One third of all babies born in the USA are to unmarried mothers. In the black community it is over two thirds. About 40% of those babies go home to a two parent family that is cohabiting. Cohabiting couples have a bigger chance of splitting before the end of three years than do married people, but the gap is narrowing. The bottom line is that marriage as an inst_tution is disappearing. The trend started with the abolition of the Comstock Laws and the ability of women to control their fertility (somewhat), continued with the ability of women to earn a (living?) wage in the marketplace, and was compounded by the advent of no fault divorce, which took much of the meaning from the marriage vows. Recognizing gay unions as a marriage will complete the movement. Women are going to have to find a new model for child raising. It needs to include a stable male attachment figure for the well-being of the child. It needs to include more than one stressed out adult to look after the child. Do you think we are heading toward an era in which women form child-raising households together, with males relegated to the role of sperm producers on some kind of stud farm in the cloud outside? Ladies, hold your heads up high. Tell the world that you are completely disillusioned with men and have decided to go it alone. Find another woman with whom you can partner in child raising and even home ownership!

 

Kim - September 15

So basically Viv, you're telling me to become a lesbian? Somehow, I don't think that will work out to the benefit of anyone in my situation.

 

cakes - September 15

kim does the baby's father know, how does he feel? i think you aren't being selfish, but i wans just wondering what he thinks, not that it matters

 

Kim - September 16

Cakes: Yes the baby's father does know. He was the 3rd person I told, next to my sister and my roommate.
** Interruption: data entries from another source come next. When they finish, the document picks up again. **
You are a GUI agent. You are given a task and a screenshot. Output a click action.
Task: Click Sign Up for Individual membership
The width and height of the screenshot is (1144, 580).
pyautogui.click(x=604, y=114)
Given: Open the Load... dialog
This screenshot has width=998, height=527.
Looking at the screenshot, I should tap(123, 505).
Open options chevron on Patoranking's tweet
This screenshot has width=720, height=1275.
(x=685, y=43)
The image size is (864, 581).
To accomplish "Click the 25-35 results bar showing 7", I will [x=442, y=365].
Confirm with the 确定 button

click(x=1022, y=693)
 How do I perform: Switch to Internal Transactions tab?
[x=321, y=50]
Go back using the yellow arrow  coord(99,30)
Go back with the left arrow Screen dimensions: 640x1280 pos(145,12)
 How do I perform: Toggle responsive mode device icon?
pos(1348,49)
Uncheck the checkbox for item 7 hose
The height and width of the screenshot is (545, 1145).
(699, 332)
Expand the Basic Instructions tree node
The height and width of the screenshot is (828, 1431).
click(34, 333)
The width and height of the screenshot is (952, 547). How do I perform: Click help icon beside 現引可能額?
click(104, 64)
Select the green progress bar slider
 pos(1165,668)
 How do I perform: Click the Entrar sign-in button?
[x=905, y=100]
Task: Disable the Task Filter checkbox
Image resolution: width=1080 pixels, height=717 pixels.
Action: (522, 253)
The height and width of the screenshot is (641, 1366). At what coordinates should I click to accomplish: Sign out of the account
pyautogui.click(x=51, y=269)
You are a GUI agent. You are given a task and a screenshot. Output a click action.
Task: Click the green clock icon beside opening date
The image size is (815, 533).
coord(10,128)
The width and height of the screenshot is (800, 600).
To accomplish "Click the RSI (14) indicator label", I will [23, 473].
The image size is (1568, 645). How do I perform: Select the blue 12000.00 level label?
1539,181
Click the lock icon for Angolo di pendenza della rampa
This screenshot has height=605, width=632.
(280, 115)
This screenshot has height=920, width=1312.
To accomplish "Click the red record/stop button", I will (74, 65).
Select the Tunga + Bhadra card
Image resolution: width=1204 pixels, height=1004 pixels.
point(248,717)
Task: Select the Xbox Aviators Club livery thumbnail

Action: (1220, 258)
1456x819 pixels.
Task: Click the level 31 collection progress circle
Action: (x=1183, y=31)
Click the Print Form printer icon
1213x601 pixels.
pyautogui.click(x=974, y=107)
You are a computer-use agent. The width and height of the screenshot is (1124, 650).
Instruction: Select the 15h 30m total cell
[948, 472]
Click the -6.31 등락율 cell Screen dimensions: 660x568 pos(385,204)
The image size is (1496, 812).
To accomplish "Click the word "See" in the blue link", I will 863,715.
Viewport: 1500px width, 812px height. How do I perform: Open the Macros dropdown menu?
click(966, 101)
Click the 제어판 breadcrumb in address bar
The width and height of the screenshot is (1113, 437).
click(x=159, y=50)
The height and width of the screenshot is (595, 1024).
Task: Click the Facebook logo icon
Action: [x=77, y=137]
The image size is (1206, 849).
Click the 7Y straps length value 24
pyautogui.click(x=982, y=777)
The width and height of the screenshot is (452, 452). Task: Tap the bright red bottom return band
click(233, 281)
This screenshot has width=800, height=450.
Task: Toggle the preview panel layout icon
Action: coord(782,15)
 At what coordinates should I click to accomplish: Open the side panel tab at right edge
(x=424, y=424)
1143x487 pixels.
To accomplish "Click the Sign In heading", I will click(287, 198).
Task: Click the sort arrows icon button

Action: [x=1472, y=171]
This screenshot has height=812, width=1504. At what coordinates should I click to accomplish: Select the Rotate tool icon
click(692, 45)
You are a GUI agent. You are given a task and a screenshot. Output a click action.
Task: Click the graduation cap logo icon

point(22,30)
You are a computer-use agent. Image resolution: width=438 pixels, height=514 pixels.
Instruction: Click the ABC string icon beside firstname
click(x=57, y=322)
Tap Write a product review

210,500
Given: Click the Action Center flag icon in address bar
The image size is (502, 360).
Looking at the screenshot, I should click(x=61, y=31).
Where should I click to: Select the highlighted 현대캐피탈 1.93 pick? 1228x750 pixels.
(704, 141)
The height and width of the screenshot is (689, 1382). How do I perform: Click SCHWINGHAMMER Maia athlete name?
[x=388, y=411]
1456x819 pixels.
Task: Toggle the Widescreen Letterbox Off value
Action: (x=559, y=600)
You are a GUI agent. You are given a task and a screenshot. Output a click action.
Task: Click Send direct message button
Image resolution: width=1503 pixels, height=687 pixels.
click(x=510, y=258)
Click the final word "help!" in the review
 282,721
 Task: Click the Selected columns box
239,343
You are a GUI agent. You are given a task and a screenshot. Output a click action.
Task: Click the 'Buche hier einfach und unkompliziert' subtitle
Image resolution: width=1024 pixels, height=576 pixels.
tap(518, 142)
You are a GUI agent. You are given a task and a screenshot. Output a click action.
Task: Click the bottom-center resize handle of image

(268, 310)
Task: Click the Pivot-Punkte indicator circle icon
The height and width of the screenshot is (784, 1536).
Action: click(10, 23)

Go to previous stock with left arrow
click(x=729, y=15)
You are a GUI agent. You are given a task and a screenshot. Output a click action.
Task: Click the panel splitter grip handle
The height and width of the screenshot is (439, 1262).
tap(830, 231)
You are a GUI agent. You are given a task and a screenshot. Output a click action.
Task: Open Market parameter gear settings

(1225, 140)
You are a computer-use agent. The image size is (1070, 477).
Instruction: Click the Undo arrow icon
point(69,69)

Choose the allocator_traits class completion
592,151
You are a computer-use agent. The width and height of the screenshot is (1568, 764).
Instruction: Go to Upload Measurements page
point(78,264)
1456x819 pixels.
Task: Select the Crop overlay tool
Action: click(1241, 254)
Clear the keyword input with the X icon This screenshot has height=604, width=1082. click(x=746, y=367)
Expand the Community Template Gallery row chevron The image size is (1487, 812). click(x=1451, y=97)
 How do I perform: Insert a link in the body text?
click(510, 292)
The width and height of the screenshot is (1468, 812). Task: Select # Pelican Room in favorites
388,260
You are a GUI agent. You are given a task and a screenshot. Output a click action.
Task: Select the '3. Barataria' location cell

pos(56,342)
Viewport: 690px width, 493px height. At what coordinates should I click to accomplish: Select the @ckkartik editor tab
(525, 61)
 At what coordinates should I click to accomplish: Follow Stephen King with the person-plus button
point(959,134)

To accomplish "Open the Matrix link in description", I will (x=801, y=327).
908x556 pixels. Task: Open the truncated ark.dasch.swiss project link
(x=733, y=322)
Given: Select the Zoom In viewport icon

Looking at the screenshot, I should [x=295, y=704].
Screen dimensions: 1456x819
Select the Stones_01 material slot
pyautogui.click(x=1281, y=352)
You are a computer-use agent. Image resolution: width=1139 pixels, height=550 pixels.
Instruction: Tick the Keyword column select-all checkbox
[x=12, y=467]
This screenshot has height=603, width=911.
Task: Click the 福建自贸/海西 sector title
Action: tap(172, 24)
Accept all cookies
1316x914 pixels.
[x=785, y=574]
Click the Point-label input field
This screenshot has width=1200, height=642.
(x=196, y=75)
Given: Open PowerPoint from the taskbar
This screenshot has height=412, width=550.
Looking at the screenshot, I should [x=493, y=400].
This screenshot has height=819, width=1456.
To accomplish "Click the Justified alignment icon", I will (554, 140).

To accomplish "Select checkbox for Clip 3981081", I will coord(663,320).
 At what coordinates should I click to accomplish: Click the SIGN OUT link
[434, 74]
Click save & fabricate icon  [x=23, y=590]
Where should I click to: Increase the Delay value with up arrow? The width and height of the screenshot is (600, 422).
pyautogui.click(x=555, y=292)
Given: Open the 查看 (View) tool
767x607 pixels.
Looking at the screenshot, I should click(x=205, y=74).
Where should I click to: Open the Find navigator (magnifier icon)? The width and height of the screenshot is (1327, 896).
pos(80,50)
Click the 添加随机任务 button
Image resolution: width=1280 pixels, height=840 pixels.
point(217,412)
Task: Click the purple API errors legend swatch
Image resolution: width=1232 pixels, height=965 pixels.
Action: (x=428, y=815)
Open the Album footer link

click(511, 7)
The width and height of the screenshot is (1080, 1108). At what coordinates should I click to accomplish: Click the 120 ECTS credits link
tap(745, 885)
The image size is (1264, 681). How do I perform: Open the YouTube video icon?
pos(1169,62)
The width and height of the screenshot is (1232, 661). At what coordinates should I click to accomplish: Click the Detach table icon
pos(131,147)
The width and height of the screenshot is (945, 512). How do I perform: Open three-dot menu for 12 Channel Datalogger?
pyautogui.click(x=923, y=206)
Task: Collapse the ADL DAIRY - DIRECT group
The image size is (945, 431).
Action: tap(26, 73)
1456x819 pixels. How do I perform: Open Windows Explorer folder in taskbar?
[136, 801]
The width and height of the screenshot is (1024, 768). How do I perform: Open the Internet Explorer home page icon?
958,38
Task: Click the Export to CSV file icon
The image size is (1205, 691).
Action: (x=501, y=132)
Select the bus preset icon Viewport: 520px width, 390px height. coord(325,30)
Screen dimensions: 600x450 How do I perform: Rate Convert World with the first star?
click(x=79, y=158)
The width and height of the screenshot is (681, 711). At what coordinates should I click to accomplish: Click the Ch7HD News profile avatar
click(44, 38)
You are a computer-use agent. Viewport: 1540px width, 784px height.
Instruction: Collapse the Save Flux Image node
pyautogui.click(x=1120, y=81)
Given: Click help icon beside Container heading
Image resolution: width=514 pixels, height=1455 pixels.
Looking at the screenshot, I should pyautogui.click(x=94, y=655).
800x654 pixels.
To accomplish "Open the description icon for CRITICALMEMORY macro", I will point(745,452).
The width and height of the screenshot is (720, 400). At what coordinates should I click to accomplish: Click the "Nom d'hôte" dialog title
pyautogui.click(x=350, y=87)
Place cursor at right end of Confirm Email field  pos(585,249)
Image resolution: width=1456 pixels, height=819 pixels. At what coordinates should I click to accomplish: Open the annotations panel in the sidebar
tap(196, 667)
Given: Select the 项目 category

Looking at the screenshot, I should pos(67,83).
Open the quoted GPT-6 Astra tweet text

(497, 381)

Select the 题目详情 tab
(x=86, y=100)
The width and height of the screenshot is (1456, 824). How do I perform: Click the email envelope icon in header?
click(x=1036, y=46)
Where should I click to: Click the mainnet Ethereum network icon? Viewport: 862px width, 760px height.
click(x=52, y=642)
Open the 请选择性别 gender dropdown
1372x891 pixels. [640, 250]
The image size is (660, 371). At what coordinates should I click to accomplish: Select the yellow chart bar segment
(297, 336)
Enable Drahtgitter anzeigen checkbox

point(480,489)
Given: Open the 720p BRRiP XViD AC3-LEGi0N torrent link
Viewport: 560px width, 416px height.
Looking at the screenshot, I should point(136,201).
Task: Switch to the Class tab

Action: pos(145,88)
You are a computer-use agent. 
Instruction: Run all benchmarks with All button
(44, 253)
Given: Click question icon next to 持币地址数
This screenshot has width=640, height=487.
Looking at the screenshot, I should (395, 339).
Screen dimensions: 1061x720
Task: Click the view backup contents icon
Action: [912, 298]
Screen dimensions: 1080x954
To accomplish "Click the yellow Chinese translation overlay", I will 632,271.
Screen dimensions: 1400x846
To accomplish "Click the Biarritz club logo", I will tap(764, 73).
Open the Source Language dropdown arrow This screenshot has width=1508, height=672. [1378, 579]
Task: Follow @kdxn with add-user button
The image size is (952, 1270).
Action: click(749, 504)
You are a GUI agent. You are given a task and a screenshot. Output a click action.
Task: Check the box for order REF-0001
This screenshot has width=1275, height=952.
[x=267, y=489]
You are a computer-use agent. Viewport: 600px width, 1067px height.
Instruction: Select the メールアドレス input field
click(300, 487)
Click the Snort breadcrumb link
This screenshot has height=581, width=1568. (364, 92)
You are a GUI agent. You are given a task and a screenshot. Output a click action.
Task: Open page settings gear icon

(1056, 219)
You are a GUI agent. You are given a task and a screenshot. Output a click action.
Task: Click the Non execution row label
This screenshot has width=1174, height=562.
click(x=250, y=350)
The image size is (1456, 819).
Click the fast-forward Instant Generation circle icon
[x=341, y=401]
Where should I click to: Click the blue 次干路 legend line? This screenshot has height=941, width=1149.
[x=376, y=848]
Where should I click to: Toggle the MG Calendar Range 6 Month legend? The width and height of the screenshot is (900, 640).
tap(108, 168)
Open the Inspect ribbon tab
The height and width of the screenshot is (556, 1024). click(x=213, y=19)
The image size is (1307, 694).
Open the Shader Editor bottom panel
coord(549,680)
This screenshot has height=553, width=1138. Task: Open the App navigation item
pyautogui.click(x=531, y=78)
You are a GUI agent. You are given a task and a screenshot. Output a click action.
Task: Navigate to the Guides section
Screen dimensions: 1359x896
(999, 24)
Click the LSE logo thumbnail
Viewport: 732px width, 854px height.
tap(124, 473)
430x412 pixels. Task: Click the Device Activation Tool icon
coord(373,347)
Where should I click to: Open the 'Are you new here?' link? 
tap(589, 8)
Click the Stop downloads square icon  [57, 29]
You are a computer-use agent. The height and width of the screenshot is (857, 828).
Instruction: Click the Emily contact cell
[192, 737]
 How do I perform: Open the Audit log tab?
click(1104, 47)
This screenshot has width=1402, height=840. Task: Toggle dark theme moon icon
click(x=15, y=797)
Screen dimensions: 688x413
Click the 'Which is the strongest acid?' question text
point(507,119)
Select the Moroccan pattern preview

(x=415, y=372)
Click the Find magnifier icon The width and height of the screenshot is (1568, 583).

He's not quite sure how to deal with things, and he's having a tough time trying to figure out what he wants out of this, if anything. I have told him that he can be involved as much or as little as he wants, but I would prefer him to be involved in this child's life. Also, did I mention that I work for a lawyer, so he knows what I can do, although I don't want to go through the courts if I dont have to. Not sure if I could handle the stress of being a single parent and the court battle. I see how it stresses people everyday at work, and Im definately not up for that!

 

Viv - September 16

Kim, sorry for the flame. I know so many single moms who are struggling to make ends meet that I can't for the life of me figure out why they don't get together with someone else in the same situation and make life a little easier for all. That doesn't imply lesbianism at all, any more than having a room mate. I guess the reason it doesn't happen is that accommodating oneself to the peculiarities of another adult and their child is more stressful than going it alone. I don't think you are being selfish having your baby. I think that a woman with your talents will find a mate in due course, baby and all. I think the father of this baby should be encouraged to take a personal interest. Tell him they're his genes too, and he has an interest in what happens to them.